» TEXT UNDER STUDY:
Content starts
Mister Skylight
by Ed Skoog
reviewed by Henry Hughes
Ed Skoog’s debut collection offers poems that are crazy and compelling in the way they drive, or are driven by language way beyond the realm of everyday idiom.
Sneakers carry tons of teenaged sissies
past acceptance, running laps around our
less imagined selves. We spring from asphalt,
masculine adults with reasonably
priced conveyances, these normal dudes now.
Fresh and imaginative in the moment, Skoog’s style arises from a twentieth-century movement that took flight with Wallace Stevens and culminated with New York School poets Frank O’Hara, John Ashbery, and David Shapiro. Skoog’s work displays the same enigmatic poetics and verbal montages, a similarly disjunctive syntax, and seemingly unrelated juxtaposition of image and phrase. And, as with Ashbery and Shapiro, readers must surrender their demands for whole meaning in the narrative sense to enjoy the verbal play—the sounds, phrases, and crazy connections that suggest new ways of reading the world.
In these stanzas from “Mister Skylight,” one hears echoes of Stevens, sees the splash of modern painting, feels the mind wandering from the day’s labor.
Ah, send the essential workers back to bed
and suffering that brings them
to keep working on the renovations,
painting of a marsh, whose every wandering
off the canvas into the music
comes from the paint-plastered radio
whose plug droops into the dropcloth.
There’s also sense of human fallibility in these verbal tumbles, which are really not tumbles at all but careful reconstitutions of wind-fallen fruit from the brain’s wide orchard.
In Section II, Skoog offers some beautiful, stylistically calmer poems like “Home at Thirty,” “The Carolers,” and the more ethereal “Early Kansas Impressionists.”
Silly now, when she visits
dreams, or I visit her, my mother,
in new condos at belief’s edge
where the neon restaurant’s lawn
shallows with winter.
These pieces are more typical of well-behaved American poetry. But the riskier, original, yet still coherent poems in Section III—“Like Night Catching Jackrabbits in Its Barbed Wire,” “Pier Life,” “Recent Changes at Canter’s Deli,” and “Inland Empire”—are some of the volume’s best. In “Like Night Catching Jackrabbits in Its Barbed Wire” (where neither jackrabbits nor barbed wire are mentioned), a young man celebrates his birthday by going out drinking and bowling with friends. During the night he runs into a drunk Marine just back from Iraq who steals his beer. The soldier’s buddy apologizes, and a chaperoning officer says, “Don’t worry.”
But I’ve been beaten up by soldiers before.
I know how certain and nearly good
fists feel when the flesh is hungry for touch.
It’s a sharp insight, and the revelations continue as the partiers drive to Joshua Tree and a motel
where Gram Parsons
died twice, in 1973. The first time, his hooker
expertly shoved a cube from the ice bucket
up his ass, restored him, and yet
he knew enough of life to shoot up again.
Content ends
» INFORMATION SUPPLIED:
Content starts
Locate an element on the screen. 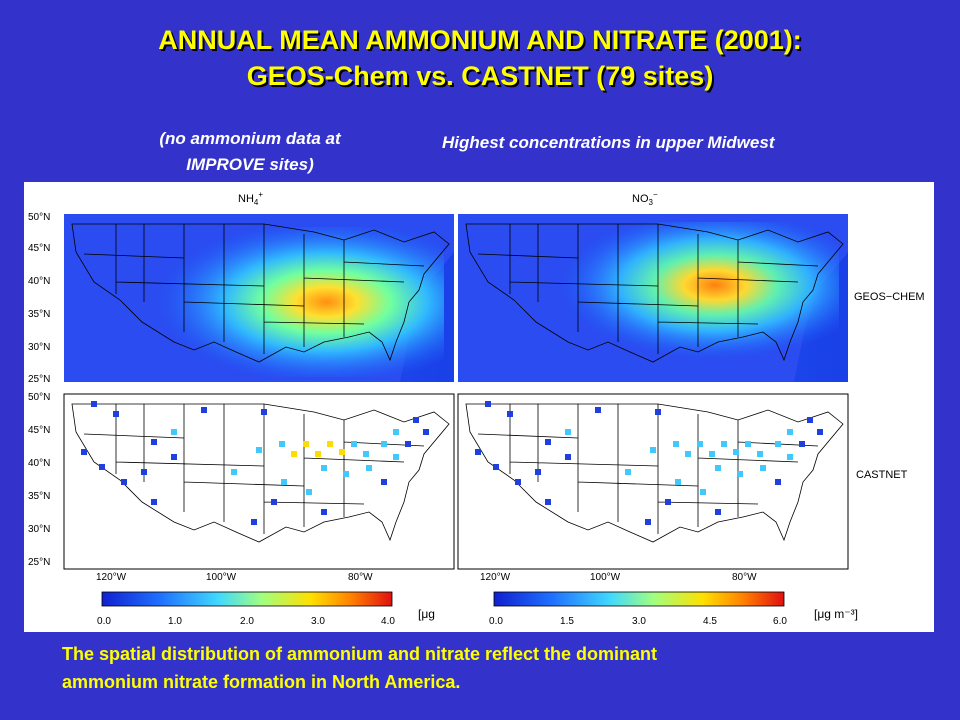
Content ends
» EXERCISE AIM: Can you reproduce the passage of the review of Mister Skylight starting at "Silly now, when" and ending at "by soldiers before."? The listing has no connection to the review of Mister Skylight.

» WRITTEN REPLY:
Silly now, when she visits
dreams, or I visit her, my mother,
in new condos at belief’s edge
where the neon restaurant’s lawn
shallows with winter.
These pieces are more typical of well-behaved American poetry. But the riskier, original, yet still coherent poems in Section III—“Like Night Catching Jackrabbits in Its Barbed Wire,” “Pier Life,” “Recent Changes at Canter’s Deli,” and “Inland Empire”—are some of the volume’s best. In “Like Night Catching Jackrabbits in Its Barbed Wire” (where neither jackrabbits nor barbed wire are mentioned), a young man celebrates his birthday by going out drinking and bowling with friends. During the night he runs into a drunk Marine just back from Iraq who steals his beer. The soldier’s buddy apologizes, and a chaperoning officer says, “Don’t worry.”
But I’ve been beaten up by soldiers before.